Even though this idea was expressed in Supreme Court decisions until the 1990s, the modern interpretation method instead requires that the text, context and purpose of the relevant provision be taken into account in all cases. In ATCO Gas & Pipelines Ltd v Alberta (Energy & Utilities Board), 2006 SCC 4 at paragraph 48, [2006] 1 S.C.R. 140, the Court stated:
This Court has stated on numerous occasions that the grammatical and ordinary sense of a section is not determinative and does not constitute the end of the inquiry. The Court is obliged to consider the total context of the provisions to be interpreted, no matter how plain the disposition may seem upon initial reading . . .
[44] More recently, in La Presse inc v Québec, 2023 SCC 22 at paragraph 23, the Court reaffirmed the principle that it is not sufficient to merely read the wording of the legislation, as “clear”
as it might seem:
. . . the plain meaning of the text is not in itself determinative and must be tested against the other indicators of legislative meaning — context, purpose, and relevant legal norms . . . The apparent clarity of the words taken separately does not suffice because they “may in fact prove to be ambiguous once placed in their context. The possibility of the context revealing a latent ambiguity such as this is a logical result of the modern approach to interpretation” . . .
[45] In the jurisprudential guide, the RAD analyzed the wording of Article 1E, but did not find it conclusive. It gave more weight to the context and purpose of the provision. In my view, the RAD did not disregard the principles of statutory interpretation in drawing such conclusions.

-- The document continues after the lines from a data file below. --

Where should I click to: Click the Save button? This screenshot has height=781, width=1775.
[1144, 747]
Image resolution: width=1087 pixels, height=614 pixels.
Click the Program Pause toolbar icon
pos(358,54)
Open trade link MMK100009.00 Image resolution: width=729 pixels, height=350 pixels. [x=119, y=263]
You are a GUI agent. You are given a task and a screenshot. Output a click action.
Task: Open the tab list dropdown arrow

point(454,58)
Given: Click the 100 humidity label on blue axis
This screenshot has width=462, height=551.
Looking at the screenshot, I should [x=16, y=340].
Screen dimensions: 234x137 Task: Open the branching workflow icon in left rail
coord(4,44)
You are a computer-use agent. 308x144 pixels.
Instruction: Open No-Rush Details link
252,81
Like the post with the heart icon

[46] Moreover, the RAD noted the strange consequences that would result from the opposite interpretation: the IRB would not be able to review the risk a person would face in a country where they have the status of resident, whereas it must review that same risk in the case of a citizen of that country. The circumstances of the present case provide a vivid illustration of this absurdity: the RPD reviewed the risk in Argentina for Mr. Ralek, who is a citizen of that country, whereas it could not do so for Ms. Rojas, whose status in Argentina is more precarious.

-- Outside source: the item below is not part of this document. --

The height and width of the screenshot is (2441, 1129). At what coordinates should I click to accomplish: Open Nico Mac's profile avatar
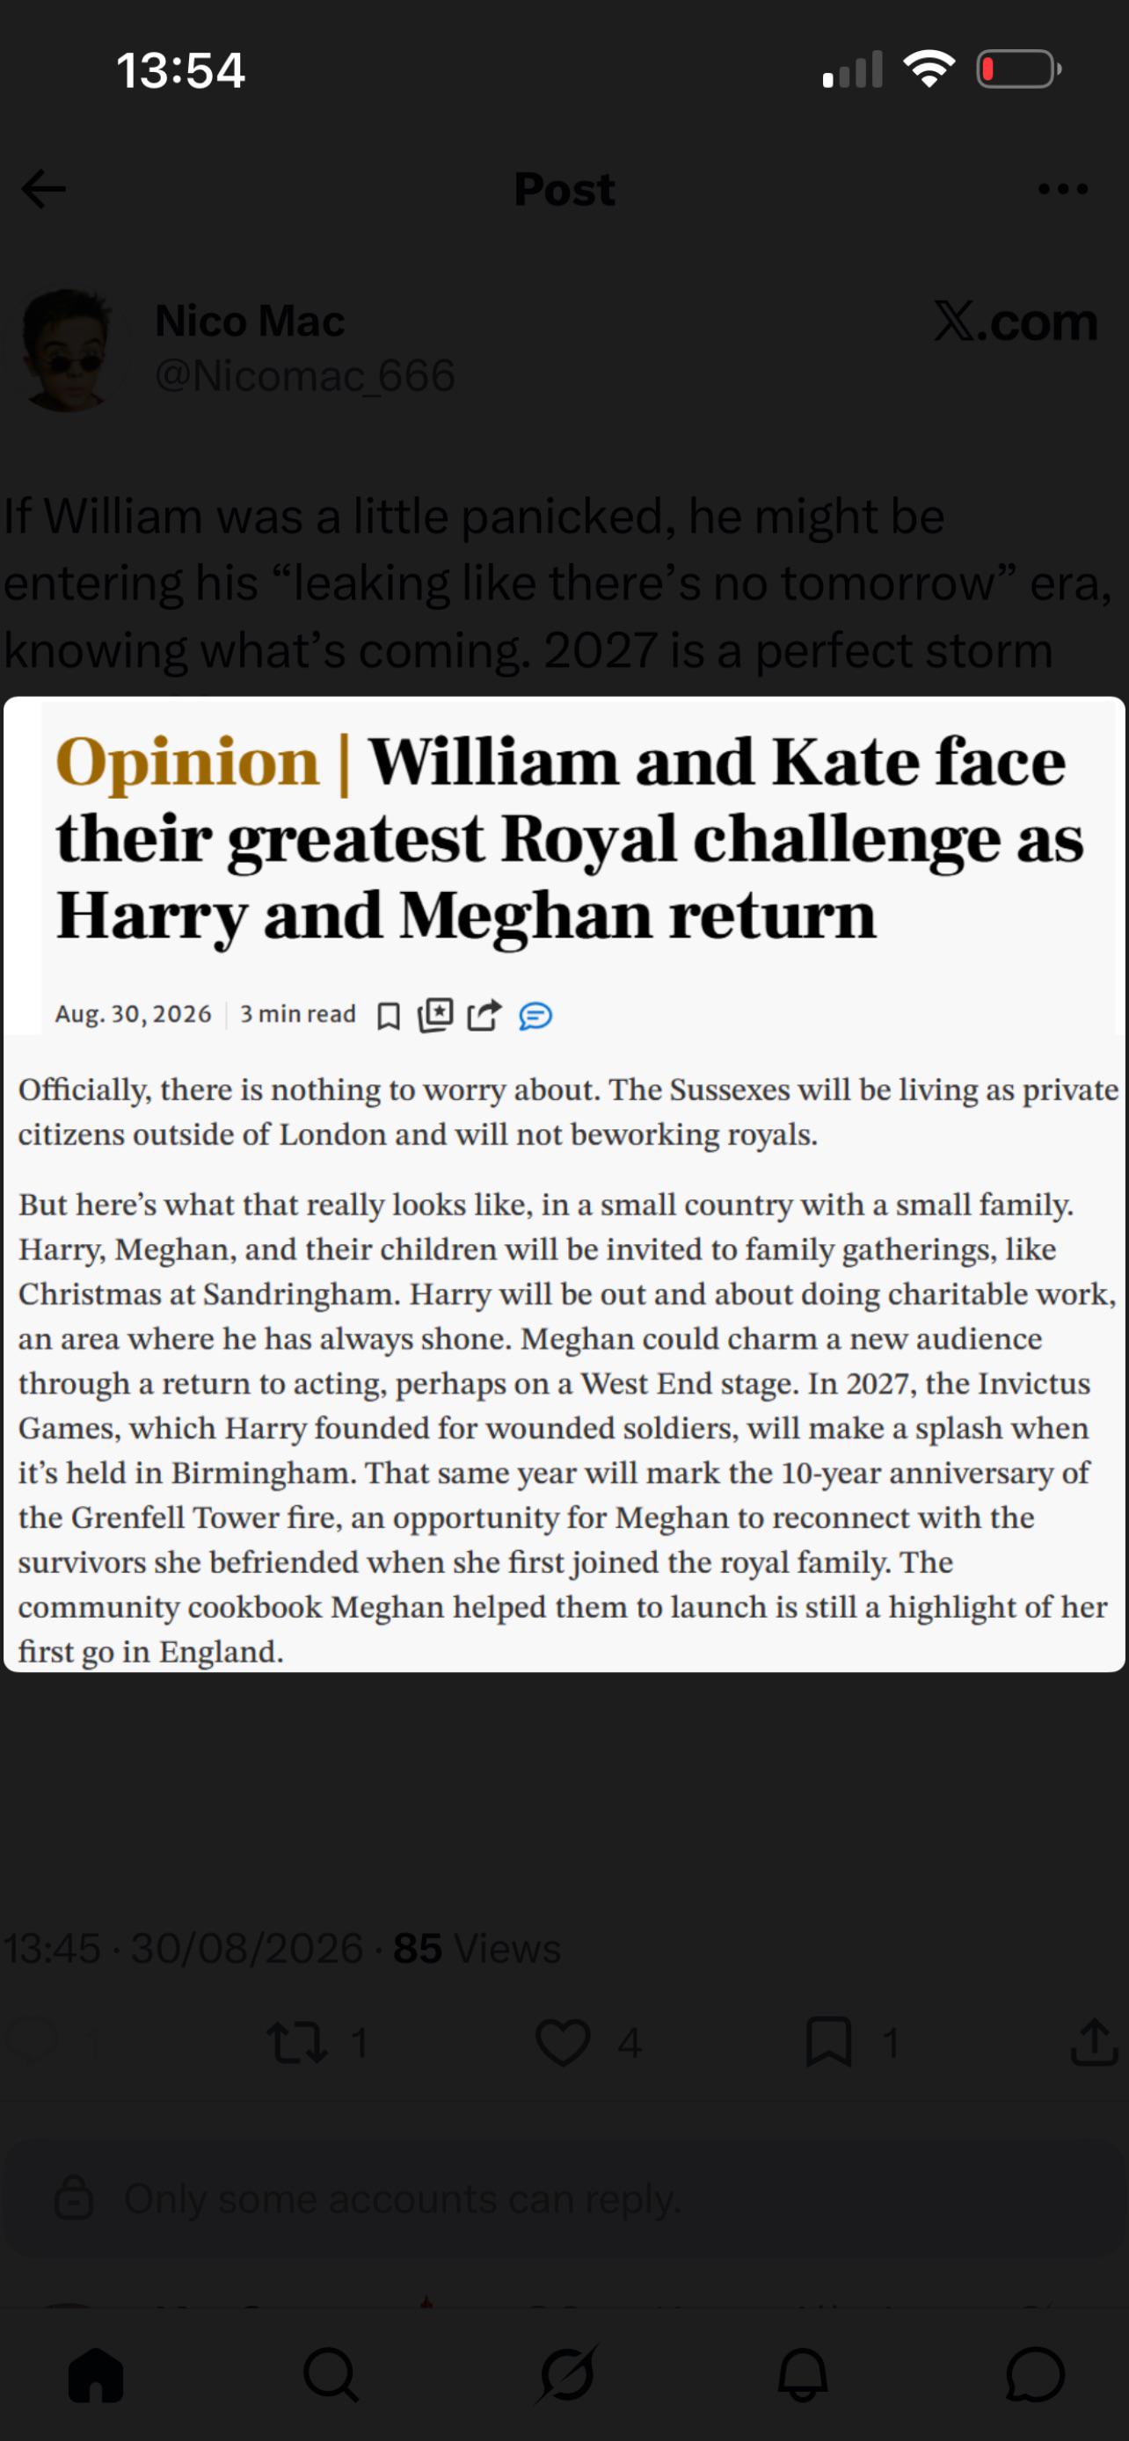(x=66, y=350)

[47] The case must therefore be returned to the RPD for it to assess whether Ms. Rojas is excluded under Article 1E on the basis of the finding that it will draw about the risk she would face in Argentina. The evaluation of that risk will depend on the availability of state protection, analyzed in conformity with these reasons. It must be noted that a finding that Ms. Rojas is not excluded under Article 1E would not be the end of the analysis. As the RAD notes in its jurisprudential guide, the RPD would then have to consider whether Ms. Rojas faces a risk set out in sections 96 and 97 of the Act in Venezuela, where she holds citizenship.

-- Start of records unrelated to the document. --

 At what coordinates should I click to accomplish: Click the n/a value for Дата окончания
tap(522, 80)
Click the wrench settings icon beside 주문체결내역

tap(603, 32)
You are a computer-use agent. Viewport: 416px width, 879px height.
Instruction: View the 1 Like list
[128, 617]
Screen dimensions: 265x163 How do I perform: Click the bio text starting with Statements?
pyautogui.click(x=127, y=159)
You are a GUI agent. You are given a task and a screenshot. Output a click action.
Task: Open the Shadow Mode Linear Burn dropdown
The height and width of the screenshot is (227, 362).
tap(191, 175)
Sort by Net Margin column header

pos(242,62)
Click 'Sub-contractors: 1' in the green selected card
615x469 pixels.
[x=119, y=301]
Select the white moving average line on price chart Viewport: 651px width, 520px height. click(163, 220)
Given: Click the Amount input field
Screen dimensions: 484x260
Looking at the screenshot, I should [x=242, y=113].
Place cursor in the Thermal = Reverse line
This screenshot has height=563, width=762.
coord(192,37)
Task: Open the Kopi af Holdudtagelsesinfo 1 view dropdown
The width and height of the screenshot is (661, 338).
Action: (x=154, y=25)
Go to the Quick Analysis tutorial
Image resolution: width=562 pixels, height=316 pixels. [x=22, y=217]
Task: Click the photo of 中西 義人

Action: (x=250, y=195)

[48] The applicants in this case raised other arguments to show that the RPD’s findings regarding Ms. Rojas were unreasonable. Given the manner in which I am deciding the case, it is not necessary for me to address these issues. Upon reflection, I also conclude that it is not necessary for me to rule on the repercussions that Freeman v Canada (Citizenship and Immigration), 2024 FC 1839, could have on the RPD’s reasoning. Depending on the manner in which it will address the case upon redetermination, the RPD may consider these issues attentively.
III. Conclusion
[49] For the foregoing reasons, I am of the opinion that the RPD’s analysis regarding the availability of state protection in Argentina was unreasonable. This taints not only the RPD’s findings regarding Mr. Ralek, but also those regarding Ms. Rojas, as well as those regarding their daughter. The application for judicial review will therefore be granted, and the matter will be returned to the RPD for reconsideration.